Pixel coordinate grounding data
● ● ● ● ●

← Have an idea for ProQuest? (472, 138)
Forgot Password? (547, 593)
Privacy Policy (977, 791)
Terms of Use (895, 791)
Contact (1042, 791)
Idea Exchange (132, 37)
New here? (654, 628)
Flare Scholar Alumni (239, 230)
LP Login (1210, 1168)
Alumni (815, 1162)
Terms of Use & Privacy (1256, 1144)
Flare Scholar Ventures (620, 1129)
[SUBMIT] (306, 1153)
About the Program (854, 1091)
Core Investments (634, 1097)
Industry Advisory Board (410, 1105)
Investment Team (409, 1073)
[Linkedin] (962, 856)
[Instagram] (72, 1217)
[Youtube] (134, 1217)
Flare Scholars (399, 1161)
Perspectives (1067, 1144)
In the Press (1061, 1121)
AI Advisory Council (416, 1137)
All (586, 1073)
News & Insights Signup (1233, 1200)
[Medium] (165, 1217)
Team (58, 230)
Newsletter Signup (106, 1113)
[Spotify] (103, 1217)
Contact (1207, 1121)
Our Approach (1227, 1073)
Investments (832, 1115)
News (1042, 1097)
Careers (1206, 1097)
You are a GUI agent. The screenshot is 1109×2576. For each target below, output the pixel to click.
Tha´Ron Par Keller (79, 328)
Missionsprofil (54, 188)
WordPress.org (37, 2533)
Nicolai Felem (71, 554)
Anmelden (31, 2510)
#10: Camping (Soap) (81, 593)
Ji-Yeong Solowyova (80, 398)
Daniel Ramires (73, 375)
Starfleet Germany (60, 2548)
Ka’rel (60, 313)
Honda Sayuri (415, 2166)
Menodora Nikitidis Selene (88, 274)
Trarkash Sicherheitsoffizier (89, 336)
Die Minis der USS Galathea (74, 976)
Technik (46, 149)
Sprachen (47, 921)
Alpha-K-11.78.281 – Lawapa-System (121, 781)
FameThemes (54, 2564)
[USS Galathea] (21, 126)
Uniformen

● ● ● ● ●

Task. Going from the line that has "Perspectives (1067, 1144)" through the last line of the entries, retype each line exactly as given and add nothing.

Answer area.
Perspectives (1067, 1144)
In the Press (1061, 1121)
AI Advisory Council (416, 1137)
All (586, 1073)
News & Insights Signup (1233, 1200)
[Medium] (165, 1217)
Team (58, 230)
Newsletter Signup (106, 1113)
[Spotify] (103, 1217)
Contact (1207, 1121)
Our Approach (1227, 1073)
Investments (832, 1115)
News (1042, 1097)
Careers (1206, 1097)
You are a GUI agent. The screenshot is 1109×2576. For each target below, output the pixel to click.
Tha´Ron Par Keller (79, 328)
Missionsprofil (54, 188)
WordPress.org (37, 2533)
Nicolai Felem (71, 554)
Anmelden (31, 2510)
#10: Camping (Soap) (81, 593)
Ji-Yeong Solowyova (80, 398)
Daniel Ramires (73, 375)
Starfleet Germany (60, 2548)
Ka’rel (60, 313)
Honda Sayuri (415, 2166)
Menodora Nikitidis Selene (88, 274)
Trarkash Sicherheitsoffizier (89, 336)
Die Minis der USS Galathea (74, 976)
Technik (46, 149)
Sprachen (47, 921)
Alpha-K-11.78.281 – Lawapa-System (121, 781)
FameThemes (54, 2564)
[USS Galathea] (21, 126)
Uniformen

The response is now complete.